The idolization of the CEO-as-hero has emerged from this economic-lifestyle prism, suggesting that great civic leaders have management degrees and pedigreed resumes of corporate experience - because managing a company is the same as leading a country. Lawmakers, more interested in satisfying extremist partisan sects at the expense of the country's best interests have become the poster-children for the cult of self-interest: the once-selfless nature of public service has been tainted by the quest for power and the guarantee of future riches once outside of government. With these leaders at the helm, when issues relating to public good are brought to the fore and concern is raised over income and wealth inequalities, elitist cries of class warfare start to ring-out, distracting us from the real issues. It is but a twisted argument by a group of self-appointed untouchables, themselves enjoying the benefits of redistribution, who prove that the ideal of American individualism has been co-opted by a poisonous selfishness and that the real moral decay chipping away at society is in fact greed, and worst of all, self-aggrandizement.

If government should be held in disdain, it is not necessarily because it is slow, inefficient, or ineffective, of which it can be all those things. But there are distinct differences between a long line at the post office, the dysfunctional state of Congress, and the corrupting influence of big money in the political system. The substantive debate over the role of government is not about its size; it is not about creating or preventing a nanny-state; it is certainly not an irrationally extreme choice between capitalism and socialism with all its Cold War intonations as some would have us believe; it is about the need to have a functional institution that upholds common values for the long-term good of the public. With a population increasingly disengaged from the community and misinformed about the issues, democracy is in a potentially perilous state; ever-lower voter turnouts in West is an ominous trend and no doubt partly a product of the naval-gazing society we have become. It is a condition that is allowing us to take our institutions and vital public programs for granted and be convinced that a simplistic economic theory is the basis and guarantor of our continued freedom.

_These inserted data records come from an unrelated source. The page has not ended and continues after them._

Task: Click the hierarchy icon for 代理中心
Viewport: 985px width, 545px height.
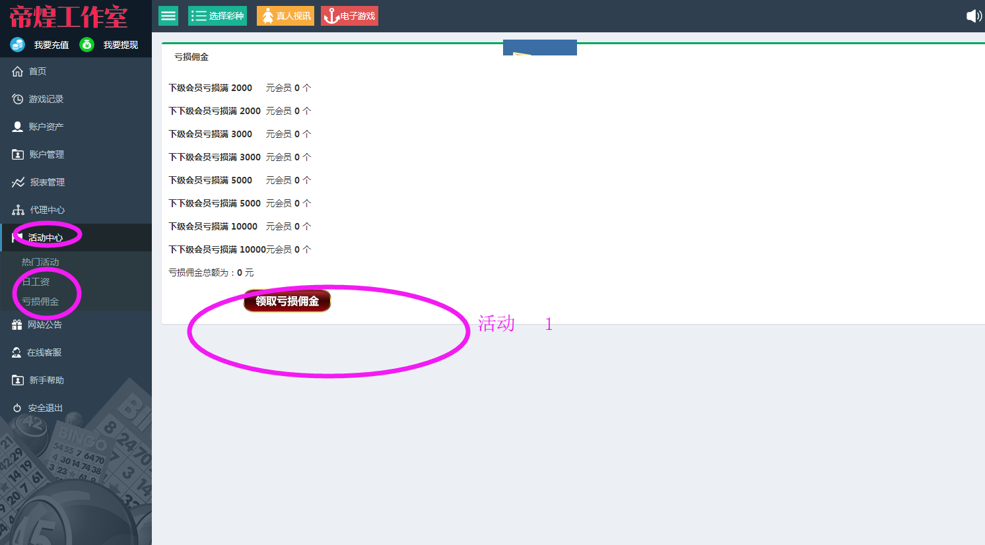Action: (x=18, y=210)
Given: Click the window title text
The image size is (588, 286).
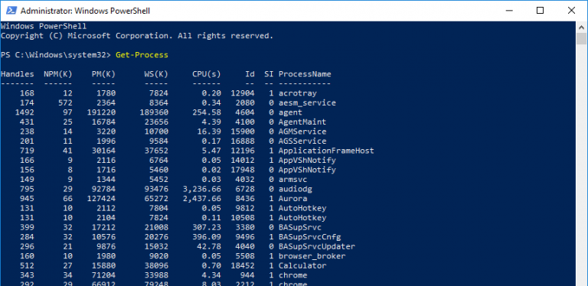Looking at the screenshot, I should click(x=85, y=11).
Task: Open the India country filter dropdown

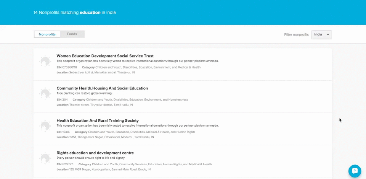Action: [321, 34]
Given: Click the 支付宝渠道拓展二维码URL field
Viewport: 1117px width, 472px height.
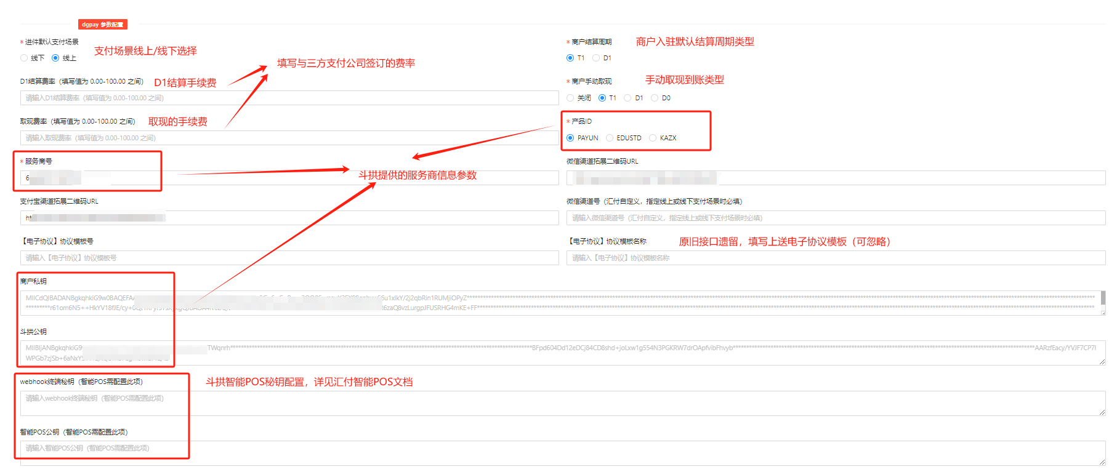Looking at the screenshot, I should [289, 218].
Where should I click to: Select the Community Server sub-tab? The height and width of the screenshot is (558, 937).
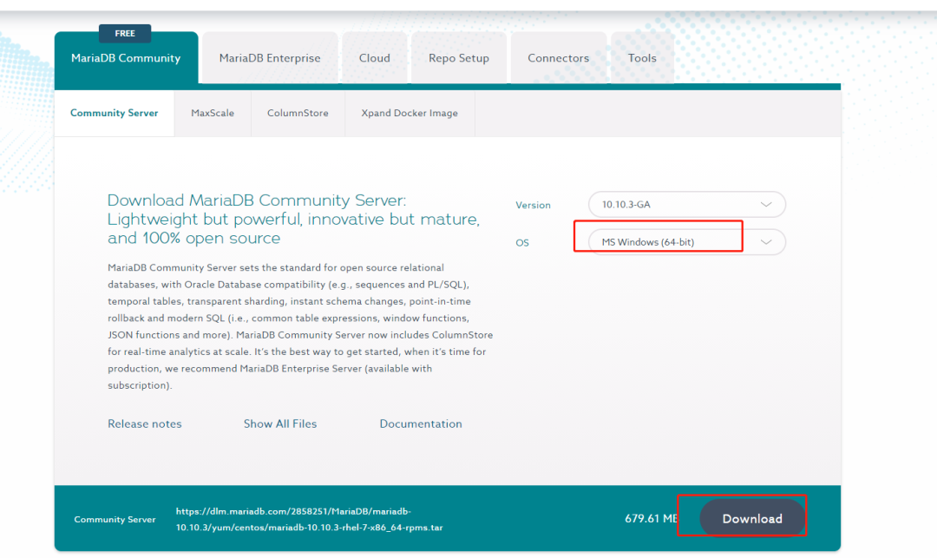click(x=115, y=113)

With an agenda driven by special interests and the political establishment consumed by their ideological tug-of-war, the abstract debate over big versus small government remaining at the forefront and lacking substance, there is a deficiency of governance and leadership at a time when it is needed the most. The inevitability of living in a new geo-political realm - courtesy of globalist economic policies - where there are fewer 20th Century foes and more 21st Century economic competitors actually demands a pivotal, if re-adjusted governmental role in society. If we are going to continue to implement free-market policies there is a greater need to have a strong but effective government to ensure long-term social cohesion as a matter of national security; upheavals and revolutions are borne of dire social inequalities and the concentration of economic power. Democratic values and institutions therefore become more important -- not less; as do key publicly-funded programs and other initiatives, especially in the areas of healthcare and education.

Civilization is a joint project that requires as much heavy lifting on the part of government as it does leadership of the market. Its greatness is neither going to be defined by the size and power of its corporate entities and how well governments balance ledgers nor by the hoarding of wealth by a few. A collective will and effort is required to accomplish the big projects that all of society benefits from; once achieved, those same projects become a unifying force. Right now, we are sorely lacking the vision, stuck in a technocratic prism of so-called leadership where proving theories and models of a flawed ideology is the conditioned fixation; it is no surprise that we are so divided and seemingly rudderless. Aren't we really robbing future generations today by failing to build something for tomorrow? They aren't called The Greatest Generation for nothing.